** WHAT NEEDS TO BE DONE **
Copy exactly the lines of the data below, beginning with the line with "How do I perform: Click" and ending with the line with "You are a GUI". Pictures are to be omitted.

** SUPPLIED MATERIAL **
- Opening Delimiter -

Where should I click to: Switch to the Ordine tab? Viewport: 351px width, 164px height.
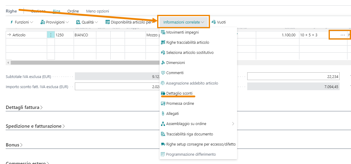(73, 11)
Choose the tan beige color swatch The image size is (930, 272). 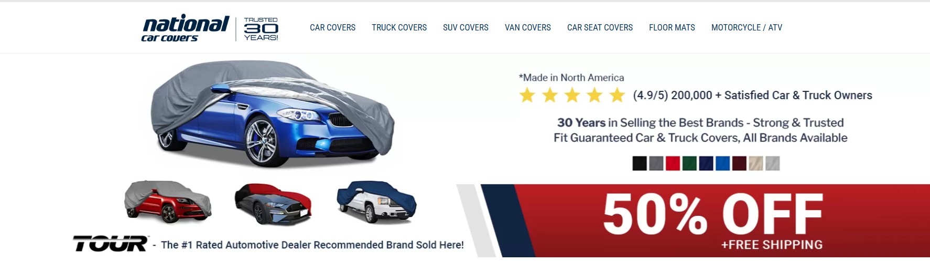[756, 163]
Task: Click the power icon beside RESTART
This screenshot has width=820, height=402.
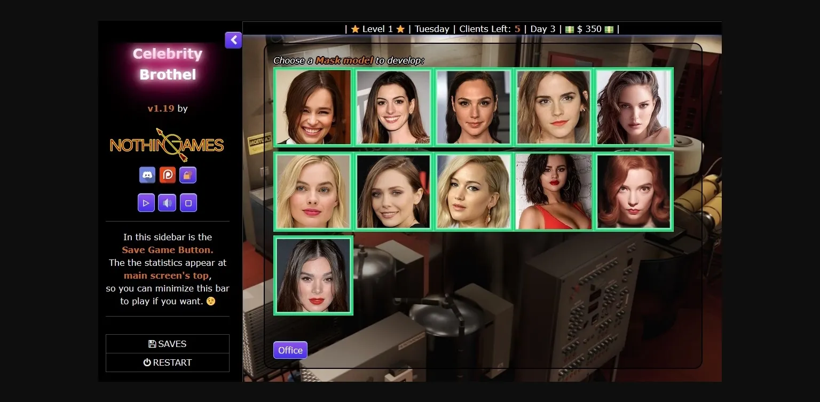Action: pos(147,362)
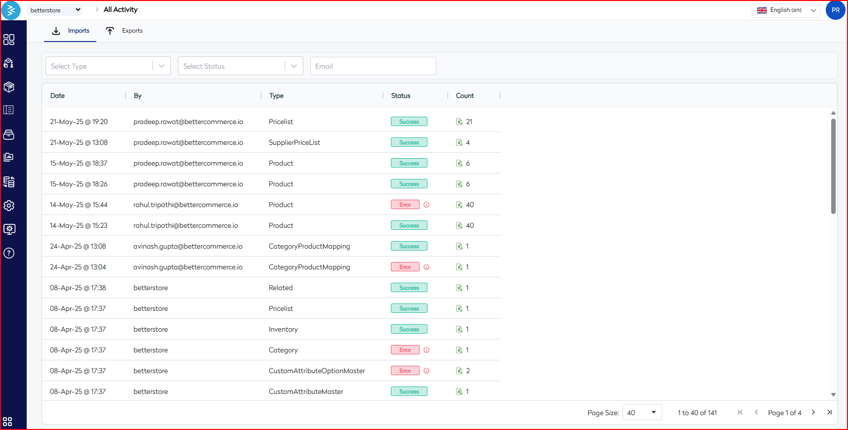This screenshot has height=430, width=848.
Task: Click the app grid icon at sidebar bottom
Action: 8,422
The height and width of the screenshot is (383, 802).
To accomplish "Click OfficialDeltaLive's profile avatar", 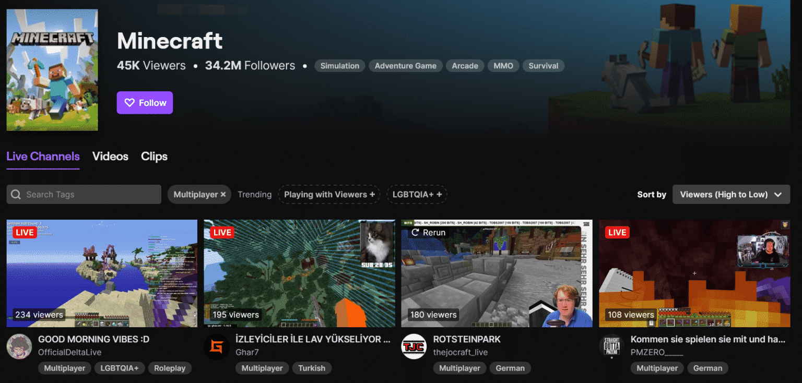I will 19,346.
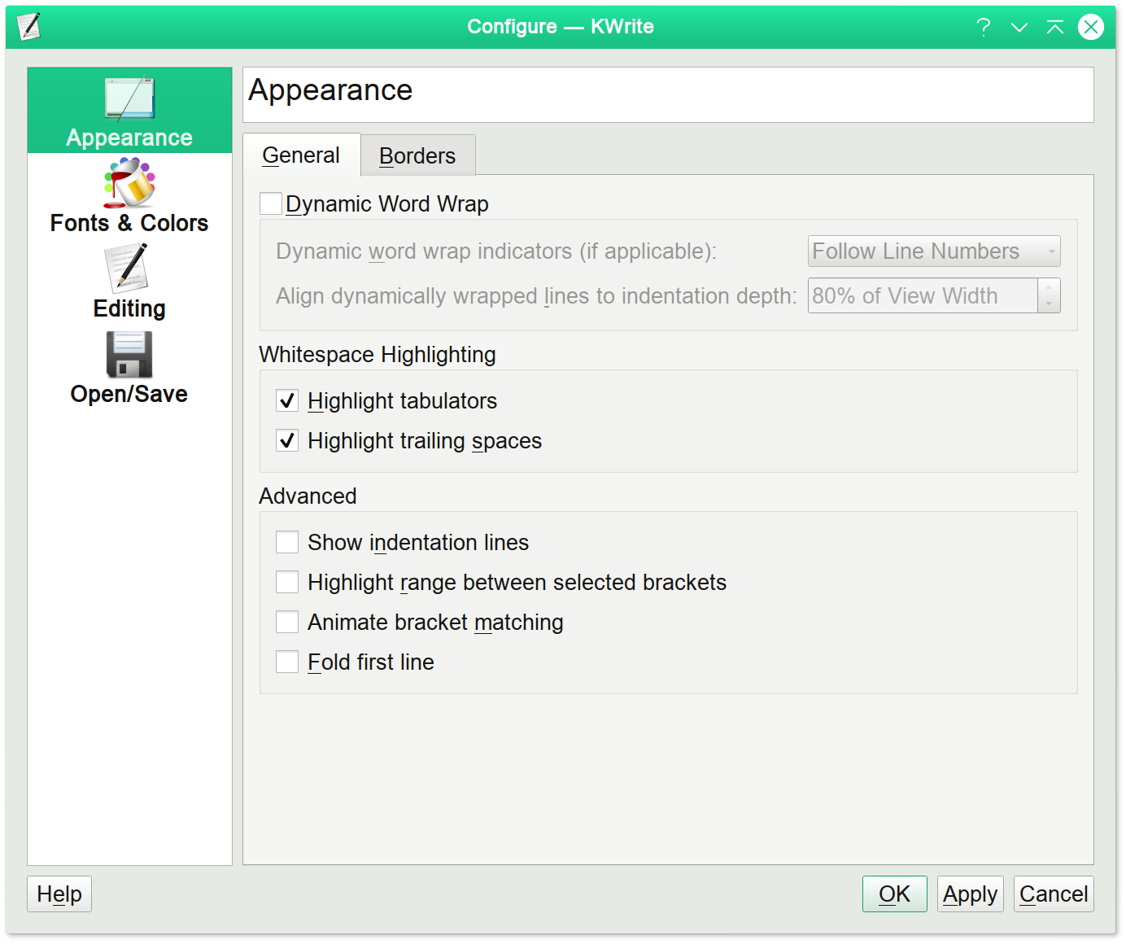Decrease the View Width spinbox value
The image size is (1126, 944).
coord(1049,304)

- Closing Delimiter -
- Opening Delimiter -

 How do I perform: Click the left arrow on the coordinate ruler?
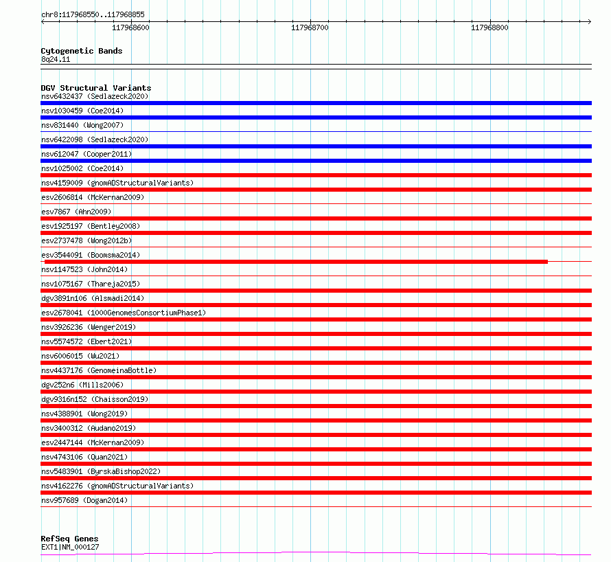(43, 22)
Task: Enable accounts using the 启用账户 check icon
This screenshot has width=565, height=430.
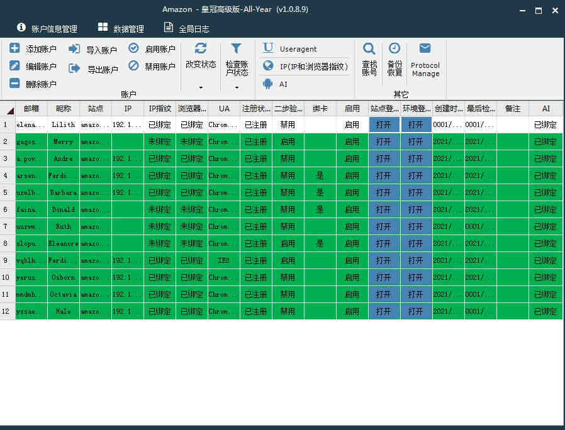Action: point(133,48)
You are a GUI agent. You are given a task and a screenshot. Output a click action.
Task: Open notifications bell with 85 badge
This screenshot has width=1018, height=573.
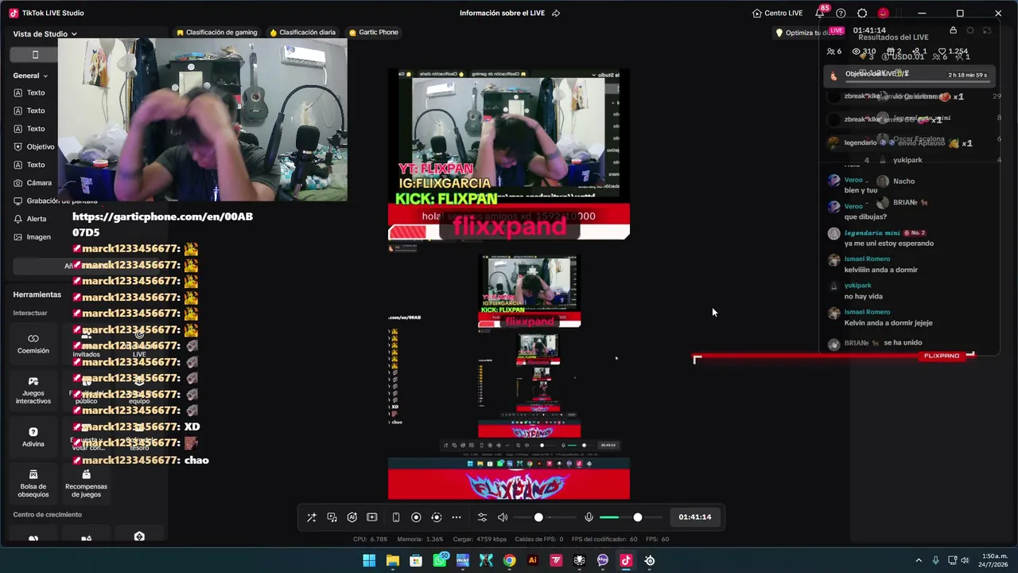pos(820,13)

- Closing Delimiter -

** REPLY TO THE TASK **
 How do I perform: Click the left arrow on the coordinate ruler?
(43, 22)
Task: Enable accounts using the 启用账户 check icon
This screenshot has width=565, height=430.
Action: point(133,48)
You are a GUI agent. You are given a task and a screenshot. Output a click action.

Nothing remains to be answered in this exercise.